The stand base body 2 has a cavity 7, which is open at the bottom 6 of the stand base. The cavity 7 is viewed from the bottom 6 forth, cuboid, but may also be square, round or configured in any other form. The shape of the

Cavity 7 is essentially defined by a base 8 and a height 9. A distance 10 of the bottom 6 of the stand base to the bottom 3 is 12 cm in this embodiment, in order to meet the currently applicable requirements of the standard "DIN EN 60601-1 3ed" to avoid foot injuries, referred to as underride protection.

In the cavity 7 of the stand base body 2, a weight can be introduced and secured. The weight may comprise a single weight module 101 or two

Weight modules 101, 102 composed. The weight modules 101, 102 are preferably identical. The weight modules 101, 102 are each designed so that they are slightly smaller than the cavity 7 and thus can be easily inserted and fixed in this.

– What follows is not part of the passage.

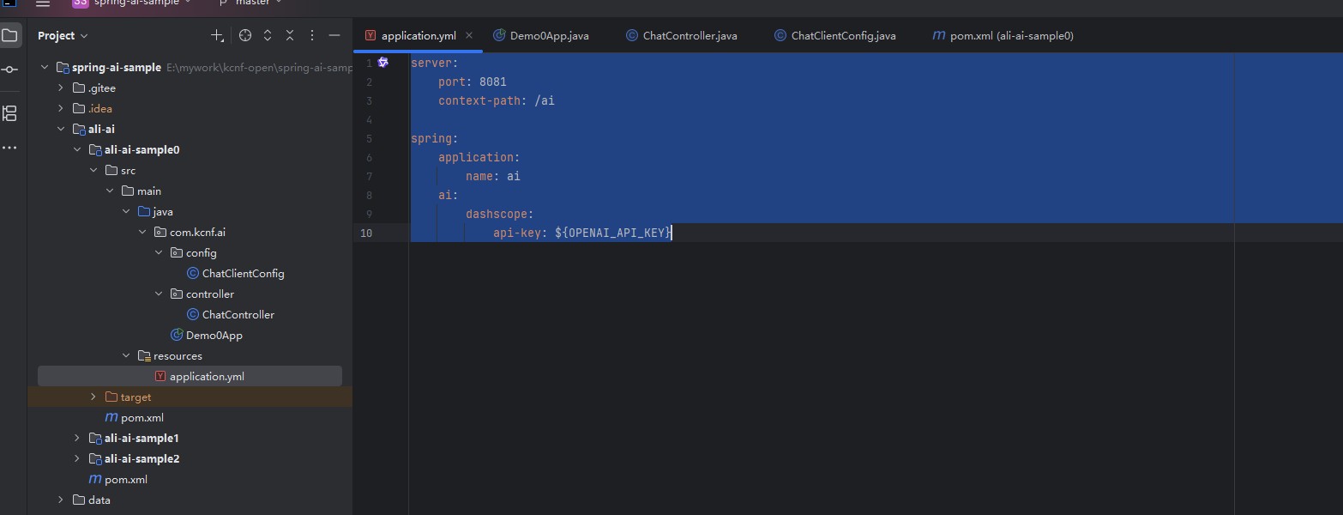Screen dimensions: 1343x515
Task: Open the Structure tool window icon
Action: coord(9,112)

FIG. 3 shows an embodiment of a weight module 101. The weight module 101 is cuboid. It thus has a rectangular bottom 31 and a height 32. The base of the bottom 31 of the weight module is smaller than the base 8 of the cavity 7, so that the weight module 101 can be easily introduced into the cavity 7. The amount of the height 9 of the cavity 7 is shown in Figure 1 twice as large as the amount of height 32 of the weight module 101st

When introducing the two weight modules 101, 102 together into the cavity 7, the lower weight module 102 can be flush with the underside 6 of the stand base body 2 to lock. The lower weight module 102 can also be fastened deeper into the cavity 7, so that a greater distance results between the base 8 of the lower side 31 of the lower weight module 102 and the base 3 than the distance 10 between the lower side 6 of the stand base. Base body 2 and the bottom 3. It is also possible that the lower weight module 102 is not completely inserted into the cavity 7 and thus protrudes. In this case, the distance between the bottom of the lower weight module 102 and the bottom 3 is less than the distance 10. However, it must be ensured that the distance between the underside of the lower weight module 102 and the bottom 3 fulfills the conditions for underride protection and thus has an amount of at least 12 cm.

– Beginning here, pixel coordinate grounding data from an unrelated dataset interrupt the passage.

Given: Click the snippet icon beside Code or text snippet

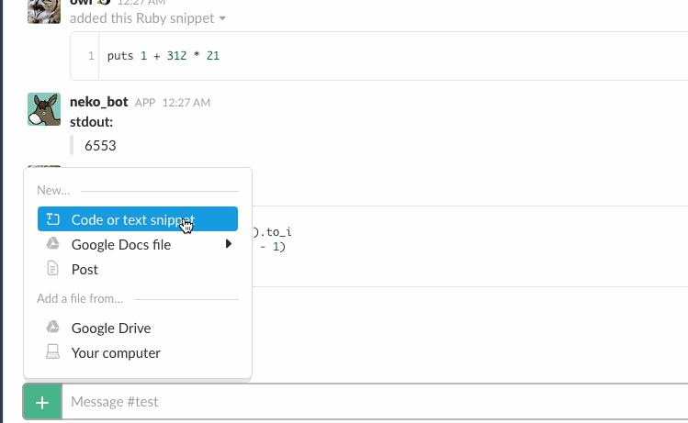Looking at the screenshot, I should (53, 219).
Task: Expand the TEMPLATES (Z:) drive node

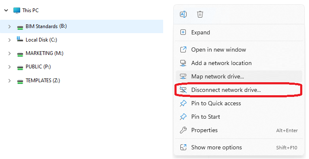Action: 9,81
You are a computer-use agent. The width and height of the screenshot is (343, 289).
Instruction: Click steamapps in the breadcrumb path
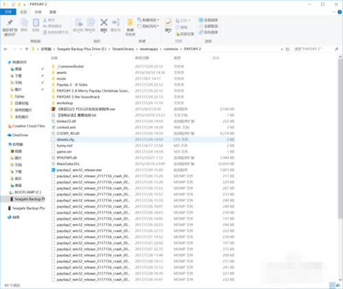149,49
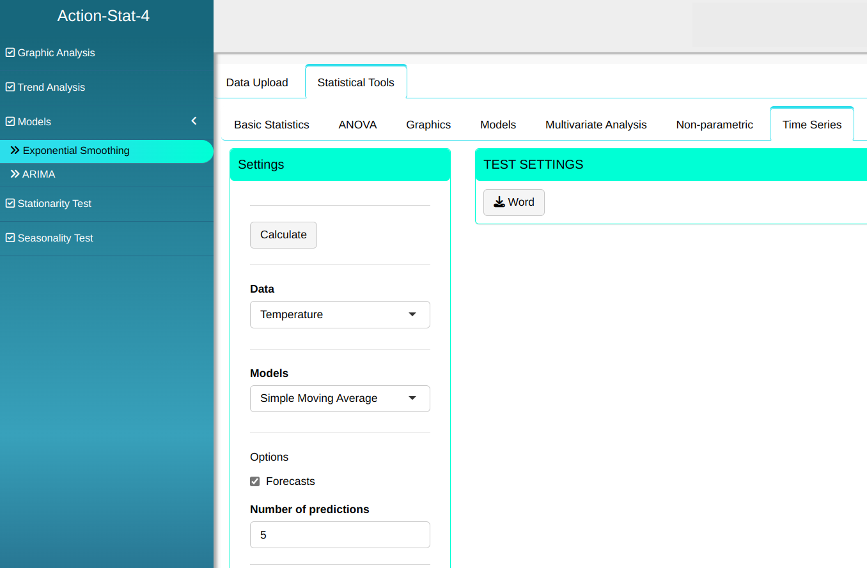Click the Action-Stat-4 title
The image size is (867, 568).
tap(104, 16)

When equipping the stand base body 2 of Figure 1 with weights, there are thus three variants. No weight module 101 can be introduced into the cavity 7, a single weight module 101 can be introduced into the cavity 7, or two weight modules 101 and 102 can be fastened together in the cavity 7. Is this

Single weight of a weight module, for example, 10 kg, can be in this example, the weight of the stand base body 2 increase by 10 kg or 20 kg. In any case, it is ensured that the distance 10 between the bottom 6 of the stand base body 2 and the bottom 3 is not changed. The attachment of the weight modules 101 and 102 in the cavity 7 can by screws,

Riveting, gluing or any other method of attachment done. The weight modules 101 and 102 may be permanently attached or attached by a releasable connection in the cavity 7. It is also conceivable, a damping device, for. Example, a film, thin foam, thin felt or other suitable material between the weight modules 101 and 102 or between the weight module 101 and the stand base body 2 to install to achieve a vibration and noise damping of the weight modules 101 and 102. It must be ensured that by installing the weight modules 101 and 102 including the intermediate damping materials, the distance between the bottom of the lower weight module 102 and the bottom 3 is greater than 12 cm, so as to meet the conditions for underride protection. Preferably, the amount of the total height, composed of the both amounts of the height 32 of the weight modules 101 and 102 and the material thickness of the additional damping material, overall less than the height 9 of the cavity 7, so that the bottom of the lower weight module 2 is flush with the bottom 6 of the Stand base 2 or completely the cavity 7 is introduced.

It is also possible that at least three weight modules are introduced into the cavity 7 of the stand base body 2, so that the total height of all weight modules together is less than or equal to the height 9 of the cavity 7. FIG. 2 shows a second embodiment of the inventive stand base 1 with an attached additional body 20 in a sectional view in a side view.

This figure shows the inventive stand base 1 of Figure 1. Attached to the receiving device 11 on the bottom 6 of the stand base body 2 of the additional body 20. The attachment of the additional body 20 to the receiving device 11 of the stand base body 2 can be done by screws, gluing, riveting or otherwise a known method of attachment. The additional body 20 may be permanently attached or attached by a detachable connection to the Stand base 2. However, the additional body 20 is preferably fastened by screws to the underside of the stand base body 2.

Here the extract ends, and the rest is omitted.